- **Requirement**
Among the lines of the listing below, count those with the string "header". Give the number and no commentary.

- **Provided material**
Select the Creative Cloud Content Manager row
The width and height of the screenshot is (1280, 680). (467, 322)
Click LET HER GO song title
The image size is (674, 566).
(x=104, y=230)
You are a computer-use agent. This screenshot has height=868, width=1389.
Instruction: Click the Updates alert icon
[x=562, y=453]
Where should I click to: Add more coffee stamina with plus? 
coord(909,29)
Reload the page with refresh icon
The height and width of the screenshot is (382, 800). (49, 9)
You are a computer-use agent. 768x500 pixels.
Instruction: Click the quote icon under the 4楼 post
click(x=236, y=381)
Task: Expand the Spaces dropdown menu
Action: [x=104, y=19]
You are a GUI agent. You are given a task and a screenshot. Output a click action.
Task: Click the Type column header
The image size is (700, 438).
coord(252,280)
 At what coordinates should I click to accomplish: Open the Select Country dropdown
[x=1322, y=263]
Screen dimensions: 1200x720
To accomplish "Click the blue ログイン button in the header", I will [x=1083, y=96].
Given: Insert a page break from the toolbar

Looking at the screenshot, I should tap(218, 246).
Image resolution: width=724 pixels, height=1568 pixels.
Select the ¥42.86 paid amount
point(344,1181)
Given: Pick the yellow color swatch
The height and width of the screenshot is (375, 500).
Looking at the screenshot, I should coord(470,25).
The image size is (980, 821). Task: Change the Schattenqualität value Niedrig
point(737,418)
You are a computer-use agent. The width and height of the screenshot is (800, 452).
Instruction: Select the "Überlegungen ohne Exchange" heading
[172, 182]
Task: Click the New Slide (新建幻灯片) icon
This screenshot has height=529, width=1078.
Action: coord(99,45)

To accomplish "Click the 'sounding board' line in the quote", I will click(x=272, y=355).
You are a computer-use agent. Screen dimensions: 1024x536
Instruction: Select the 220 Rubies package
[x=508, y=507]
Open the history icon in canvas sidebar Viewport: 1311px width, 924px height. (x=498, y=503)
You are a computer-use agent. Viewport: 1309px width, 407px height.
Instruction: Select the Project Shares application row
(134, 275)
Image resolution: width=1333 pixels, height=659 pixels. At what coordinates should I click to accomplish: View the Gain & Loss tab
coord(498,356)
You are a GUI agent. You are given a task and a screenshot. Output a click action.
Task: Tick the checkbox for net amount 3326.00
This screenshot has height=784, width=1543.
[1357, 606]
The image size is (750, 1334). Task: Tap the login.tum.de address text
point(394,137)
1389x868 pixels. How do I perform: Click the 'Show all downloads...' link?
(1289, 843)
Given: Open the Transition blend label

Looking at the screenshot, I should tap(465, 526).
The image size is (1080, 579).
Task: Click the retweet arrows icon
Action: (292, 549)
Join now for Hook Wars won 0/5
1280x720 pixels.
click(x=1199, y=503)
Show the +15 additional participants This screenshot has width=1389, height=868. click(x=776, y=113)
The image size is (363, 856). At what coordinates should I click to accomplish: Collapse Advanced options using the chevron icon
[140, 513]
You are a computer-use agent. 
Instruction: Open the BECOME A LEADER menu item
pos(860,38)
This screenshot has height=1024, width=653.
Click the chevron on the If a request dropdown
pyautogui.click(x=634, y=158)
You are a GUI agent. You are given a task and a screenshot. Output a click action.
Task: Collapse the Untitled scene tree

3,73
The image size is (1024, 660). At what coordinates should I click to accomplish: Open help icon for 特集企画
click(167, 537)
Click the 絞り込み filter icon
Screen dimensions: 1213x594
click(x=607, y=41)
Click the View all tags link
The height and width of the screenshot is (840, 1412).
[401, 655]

- **Solution to this exercise**
2